本文抜粋:
· · · ·
肝臓・胆道・膵臓がんに対する治療の選択肢
札幌医科大学附属病院
腫瘍内科
北海道札幌市中央区

肝胆膵がんとは
肝臓がんは、慢性肝炎に関連して生じることが多いです。肝臓の機能が保たれるように治療を選ぶことが大切となります。胆道がんは、肝臓で作られた胆汁が十二指腸に流れる道筋の胆管や胆嚢(たんのう)から発生するがんです。胆汁を流れやすくする治療とともに、がんの治療を行います。膵臓がんは膵臓で作られた膵液の通り道から発生するがんです。治りにくいがんの1つで、複数の治療を行うことが多いです。
原因、症状、検査
肝がんの原因はC型・B型肝炎ウイルス関連が多かったのですが、最近は脂肪肝関連のものが増えています。かなり進行するまで症状はなく、定期的な血液検査と画像検査(超音波検査、CT、MRI等)で発見されます。
· · · ·
データ抜粋:
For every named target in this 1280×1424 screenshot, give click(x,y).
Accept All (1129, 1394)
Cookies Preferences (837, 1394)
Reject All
· · · ·
作業依頼 1:
肝胆膵がんについての本文のうち、「肝胆膵がんとは」の段落で説明されているがんの種類をすべて挙げること。
作業依頼 2:
肝胆膵がんについての本文を、最後の文の後から書き継ぐこと。

回答欄 1:
肝臓がん、胆道がん、膵臓がん

回答欄 2:
胆道がんは、膵管と胆管が十二指腸の壁の外で合流する膵管胆管合流異常が危険因子として知られています。症状は黄疸(おうだん)や右わき腹の痛みなどです。膵がんは糖尿病、慢性膵炎や膵管内乳頭状粘液性腫瘍(すいかんないにゅうとうじょうねんえきせいしゅよう)が危険因子として知られ、遺伝性のものもあります。症状は腹痛、黄疸、腰背部痛、体重減少などです。胆道がんと膵がんは、血液検査、超音波検査、CT、MRIと内視鏡を用いた検査で診断をします。

治療
肝がんの治療には、手術、ラジオ波焼灼療法(はしょうしゃくりょうほう)、肝動脈塞栓術(かんどうみゃくそくせんじゅつ)、分子標的治療薬(内服)や免疫チェックポイント阻害薬(点滴)など多数の方法があります。肝臓の機能が保たれるように治療を選択します。複数の治療法を組み合わせることもあります。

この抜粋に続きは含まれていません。